• [WHAT YOU HAVE TO DO]
Report how many lines below contain the word "with", and give only that number.

Dataset entries
* * *

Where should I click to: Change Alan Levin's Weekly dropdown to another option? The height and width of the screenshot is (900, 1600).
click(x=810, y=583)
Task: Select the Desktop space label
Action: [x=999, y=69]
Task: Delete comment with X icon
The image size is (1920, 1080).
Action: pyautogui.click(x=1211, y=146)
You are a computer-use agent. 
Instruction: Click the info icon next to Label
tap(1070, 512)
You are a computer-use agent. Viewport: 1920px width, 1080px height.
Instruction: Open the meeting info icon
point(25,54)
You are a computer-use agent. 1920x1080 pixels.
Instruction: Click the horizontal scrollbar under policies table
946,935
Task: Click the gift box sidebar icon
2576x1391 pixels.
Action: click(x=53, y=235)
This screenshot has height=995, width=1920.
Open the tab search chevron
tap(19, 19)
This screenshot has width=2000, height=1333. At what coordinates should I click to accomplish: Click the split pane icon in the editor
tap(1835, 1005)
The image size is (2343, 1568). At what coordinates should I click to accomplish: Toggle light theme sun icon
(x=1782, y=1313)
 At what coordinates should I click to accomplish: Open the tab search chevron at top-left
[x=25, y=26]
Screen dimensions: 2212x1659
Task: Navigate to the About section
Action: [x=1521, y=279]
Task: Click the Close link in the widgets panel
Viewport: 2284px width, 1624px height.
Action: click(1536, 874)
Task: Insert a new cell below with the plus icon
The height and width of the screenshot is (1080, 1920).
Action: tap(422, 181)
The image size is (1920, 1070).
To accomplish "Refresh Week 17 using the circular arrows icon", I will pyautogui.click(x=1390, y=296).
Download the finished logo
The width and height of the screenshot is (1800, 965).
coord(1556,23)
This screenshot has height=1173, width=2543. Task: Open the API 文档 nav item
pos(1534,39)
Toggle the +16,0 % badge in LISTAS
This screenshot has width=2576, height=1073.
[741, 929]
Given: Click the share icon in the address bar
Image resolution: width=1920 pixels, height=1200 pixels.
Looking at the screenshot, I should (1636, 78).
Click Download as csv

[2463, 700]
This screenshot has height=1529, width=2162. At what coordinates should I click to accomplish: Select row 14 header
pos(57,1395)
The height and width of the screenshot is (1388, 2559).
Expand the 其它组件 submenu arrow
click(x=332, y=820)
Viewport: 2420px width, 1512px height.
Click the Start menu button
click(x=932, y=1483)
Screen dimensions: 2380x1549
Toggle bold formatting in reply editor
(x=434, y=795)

* * *

• [TASK RESPONSE]
2